I really shouldn't show this, but it has been told to me that my personal insights of depression and all of its side dishes are by far more compelling than any original thoughts I might have for this world. So I show these: some poems that I wrote during the year in which I was no longer a practicing physician, yet still somehow severely depressed. I'm much much better now thanks to modern medicine and therapy. But these allow a little view of the inner workings of my mind back then.
I AM NOT A POET BY ANY STRETCH, but one day these words just fell out of my computer, like talking with food in your mouth that goes into someone else's space.
Breathing quiets that voice.
Forgetting to breathe?
The voice deafens.
The voice hates to breathe.
Hates when I breathe.
Breathing opens space
For the voice.
Lets it out
Instead of cramming it inside
Much less crowded that way.
Even my yoga instructor
Tells me to
Breathe. (It does not go well)
Breathing gives me breath, air and oxygen.
Ammunition for a
They tell me breathing is
Breathe in, breathe out.
The only other option
Is not to.
One measure in the world of medicine
Is the LD-50
It signifies the dosage of a substance
At which half of the recipients dies.
Lethal-dose 50. Get it?
As in: 50% die if they get that dose.
It usually refers to things,
Such as toxins or medications.
But in the world of Trauma medicine
There is a similar measure.
LH-50. Lethal Height 50.
The height from which
50 percent of people who fall
For solid ground
LD-50 is around forty-some feet
— about four stories.
One can look this up on the internet
With the use of a smart phone
While standing on a ledge
or a bridge.
One can then look up the
Height of that very
A 50/50 chance of death isn’t
That is to say
50/50 is not
How does one get anything done
With all of this screaming?
Non-stop, and so angry.
There are swears. So many swears.
What is it going on about now? Does it really matter?

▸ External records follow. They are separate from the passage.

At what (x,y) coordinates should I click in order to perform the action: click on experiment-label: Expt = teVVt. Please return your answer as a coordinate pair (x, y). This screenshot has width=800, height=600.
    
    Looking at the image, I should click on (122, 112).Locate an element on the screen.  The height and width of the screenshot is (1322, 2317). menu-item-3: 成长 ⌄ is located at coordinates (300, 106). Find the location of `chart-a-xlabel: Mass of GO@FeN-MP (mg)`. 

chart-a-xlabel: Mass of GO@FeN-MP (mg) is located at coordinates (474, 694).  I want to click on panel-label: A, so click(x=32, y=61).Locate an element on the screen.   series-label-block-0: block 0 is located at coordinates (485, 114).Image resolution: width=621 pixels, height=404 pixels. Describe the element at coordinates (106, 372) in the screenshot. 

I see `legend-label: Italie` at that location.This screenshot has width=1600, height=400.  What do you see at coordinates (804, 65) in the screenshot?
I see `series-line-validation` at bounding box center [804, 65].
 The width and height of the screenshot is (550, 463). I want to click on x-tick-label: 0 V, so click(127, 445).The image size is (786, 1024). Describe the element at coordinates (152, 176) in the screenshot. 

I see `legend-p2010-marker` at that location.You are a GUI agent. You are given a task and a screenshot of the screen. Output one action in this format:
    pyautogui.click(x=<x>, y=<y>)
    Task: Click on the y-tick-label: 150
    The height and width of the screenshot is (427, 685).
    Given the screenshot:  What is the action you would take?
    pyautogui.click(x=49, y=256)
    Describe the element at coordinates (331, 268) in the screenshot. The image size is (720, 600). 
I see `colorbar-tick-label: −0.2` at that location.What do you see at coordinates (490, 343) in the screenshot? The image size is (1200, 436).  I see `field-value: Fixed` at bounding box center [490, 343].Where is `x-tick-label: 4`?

It’s something done wrongly, something done poorly, something fucked up.
If it’s not fucked up, the screaming finds a way.
It is fucked up.
Which one is fucked up again?
Does it matter?
Choose a hobby, any hobby.
I did. Singing, drawing, watercolors, improv, acting, writing.
Now poetry, apparently.
I’ve chosen them and tried them.
Downright enjoyable each and every one.
Compliments. So many.
Likes on social media posts.
DM’s on Messaging apps.
Such praise. Such accolades.
Friends are all so polite.
I hear, see, taste, or feel
Only the flaws.
“Don’t quit your day job,” a voice says.
Whoops, too late, now you tell me?
So many flaws, it turns. Twisted, gnarled, hideous.
Only the flaws. How did it become so convincing?
Was everyone else so wrong?
Choose a hobby, any hobby.
Over and over.
Ammunition for my harshest critic.
Then I quit my day job
Leaving me free to listen to him.
The tadpole, leg buds and a shrinking tail
An inchworm, a silken chrysalis
A website, a vision to sell books online
The swanling, insults absorbed
Is it too late for me to book time at a primordial workshop?
Where is my cocoon?
How do startups actually succeed?
Who gets the actual last laugh?
(Amphibian, insect, technological, allegorical or otherwise)
Is it only for the young?
Who decides the exact cutoff?
You’re only as old as you think you are
Age is in the eye of the be older
Youth is wasted on the young
Clichés as old as I feel…
Perhaps it is not
A metamorphosis but a rebirth
Renaissance man but in a truer sense
Phoenix, ashes, blah blah blah
I await such a time
Like Venus from a clam shell
Only not from a shell, a husk
Hollow, burned, blackened.
I'd like to file a complaint.
Wasn't it supposed to get better by now?